Présentée en plénière lundi, le texte qui comporte trois objectifs que sont « une immigration maîtrisée, un droit d'asile effectif, une intégration réussie » suscite, depuis, des débats houleux au sein de l’hémicycle.
Lors de la séance de mercredi, une altercation est survenue entre les députés Les Républicains -LR- (droite/centre droit) et la ministre auprès du ministre d’Etat, Jacqueline Gourault, qui a fini par « perdre son sang froid » et s’emporter face à l’insistance des députés LR.
En effet, ces derniers ont voulu savoir si le gouvernement a un « plan caché de 40 mille régularisations de sans-papiers » en référence à un article du journal français Le Monde dans lequel les élus de la majorité soulignaient la nécessité des régularisations.
Une interrogation formulée lundi et réitérée mercredi par certains députés LR, dont Fabien Di Philippo et Pierre-Henri Dumont, provoquant la colère de la ministre qui a dénoncé « des méthodes autoritaires qui ne sont pas acceptables en démocratie ».
Si la ministre a décidé de ne pas répondre, déplorant l’attitude des LR qui « obligent » une ministre à répondre, Christian Jacob (LR), a affirmé, lors d’un rappel au règlement, que « C’est le gouvernement qui est responsable devant le Parlement, pas l’inverse ».
La séance de mercredi a débuté avec des rappels aux règlements de plusieurs députés qui ont sollicité une réorganisation du calendrier d’examen du texte refusant de voter « en catimini » dans la nuit du vendredi au samedi.
Les débats se sont envenimés à l’occasion de l’examen de l’article 3 relatif à la réunification familiale et qui permet à un mineur bénéficiant du statut de réfugié de faire venir, dans le pays d’accueil, ses frères et sœurs et pas uniquement ses parents.

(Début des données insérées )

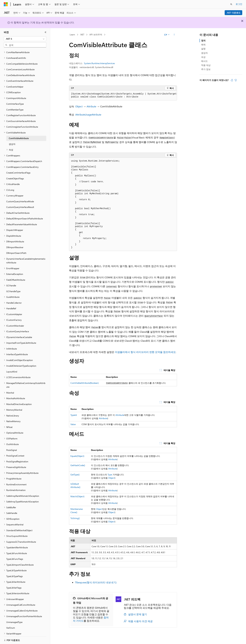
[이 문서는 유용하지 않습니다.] (236, 80)
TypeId (73, 415)
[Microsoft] (6, 4)
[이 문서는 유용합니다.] (232, 80)
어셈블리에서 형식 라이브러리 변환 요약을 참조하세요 (145, 352)
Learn (72, 34)
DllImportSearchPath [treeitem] (16, 249)
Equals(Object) (77, 456)
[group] (123, 96)
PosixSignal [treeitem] (11, 446)
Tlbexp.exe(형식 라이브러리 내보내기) (96, 582)
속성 (203, 57)
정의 (203, 40)
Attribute (91, 106)
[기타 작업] (174, 35)
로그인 (239, 4)
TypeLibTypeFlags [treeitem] (14, 572)
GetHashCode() (78, 465)
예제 (203, 44)
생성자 (204, 53)
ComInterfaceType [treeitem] (15, 100)
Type (110, 474)
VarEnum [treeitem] (10, 624)
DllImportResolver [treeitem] (15, 243)
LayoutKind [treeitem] (12, 368)
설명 (203, 49)
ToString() (75, 518)
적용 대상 (206, 65)
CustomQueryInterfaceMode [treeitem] (20, 198)
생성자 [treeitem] (12, 140)
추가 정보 (206, 69)
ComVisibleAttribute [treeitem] (19, 134)
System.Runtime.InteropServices (99, 63)
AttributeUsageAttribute (88, 114)
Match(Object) (77, 496)
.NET (82, 34)
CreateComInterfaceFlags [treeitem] (18, 169)
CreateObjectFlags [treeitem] (15, 174)
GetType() (75, 474)
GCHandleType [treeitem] (13, 287)
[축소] (45, 32)
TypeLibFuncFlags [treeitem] (14, 555)
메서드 (204, 61)
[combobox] (25, 39)
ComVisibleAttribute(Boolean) (85, 383)
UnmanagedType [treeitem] (14, 618)
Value (73, 424)
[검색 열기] (231, 4)
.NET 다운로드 (234, 13)
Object (79, 106)
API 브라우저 (96, 34)
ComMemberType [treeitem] (15, 106)
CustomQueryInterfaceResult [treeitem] (20, 203)
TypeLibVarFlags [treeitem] (14, 584)
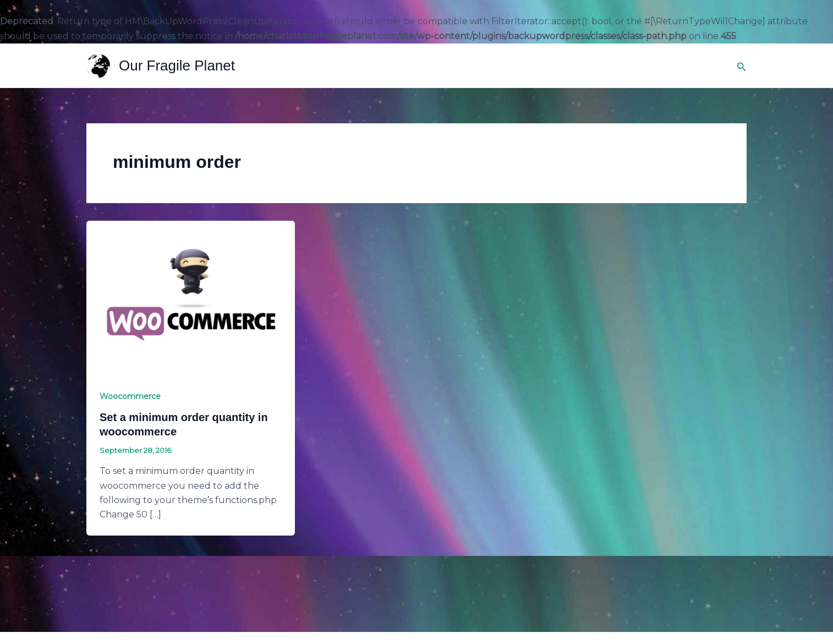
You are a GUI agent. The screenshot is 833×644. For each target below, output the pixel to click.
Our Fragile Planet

Différent du regroupement familial qui concerne les étrangers en situation régulière -sous conditions financières-, la réunification familiale est une mesure qui n’a concerné que 357 réfugiés mineurs isolés en 2017, selon les chiffres du ministre de l’intérieur, Gérard Collomb.
Toutefois, les députés du Front national -FN- (extrême droite) ainsi que les LR se sont opposés à l’article qu’ils considèrent propice à l’ouverture d’une « filière de mort » en référence aux passeurs.

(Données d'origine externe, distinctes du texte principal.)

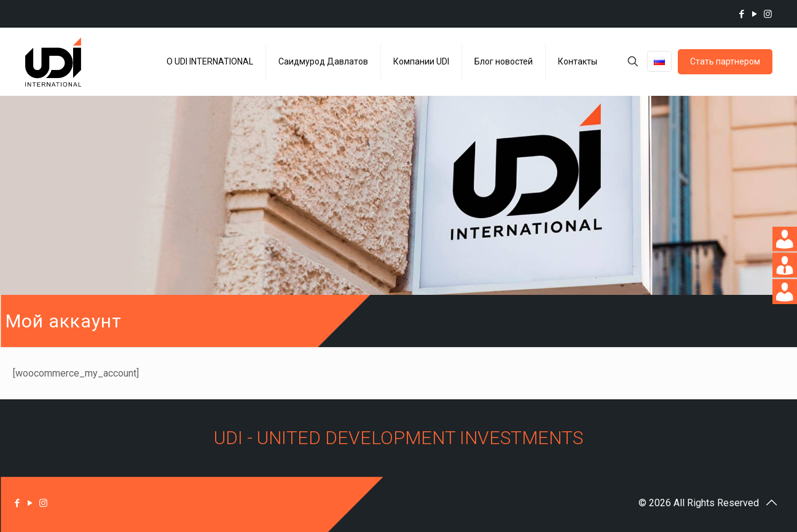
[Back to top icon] (772, 503)
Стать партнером (725, 61)
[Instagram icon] (768, 14)
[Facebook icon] (742, 14)
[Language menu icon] (659, 61)
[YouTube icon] (755, 14)
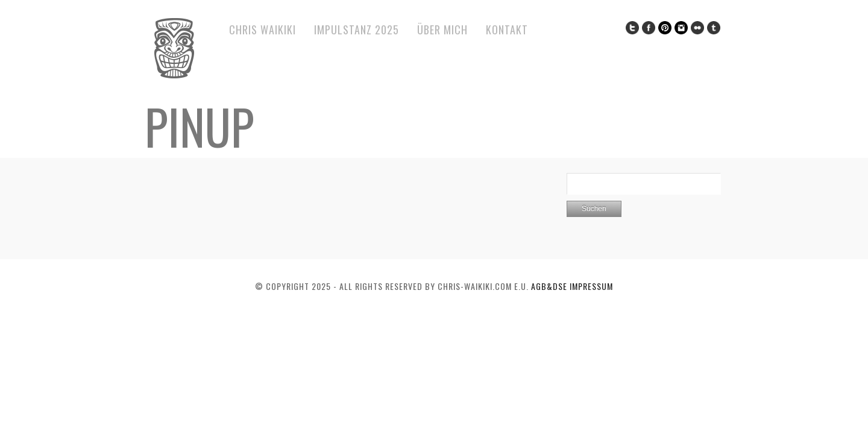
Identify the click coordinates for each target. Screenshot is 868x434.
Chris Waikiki (262, 30)
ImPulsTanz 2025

Côté LREM, Sandrine Mörch a dénoncé « une peur panique de l’étranger » chez les députés FN et LR tandis qu’Erwan Balanant, député MoDem (centre), a accusé les LR de « pourrir le débat » et d’amalgamer « asile et immigration ».
Affirmation qui a provoqué la colère dans les rangs LR contribuant à la suspension de la séance pour réinstaller le calme.
Au final, les députés doivent encore examiner plus de 900 amendements d’ici vendredi.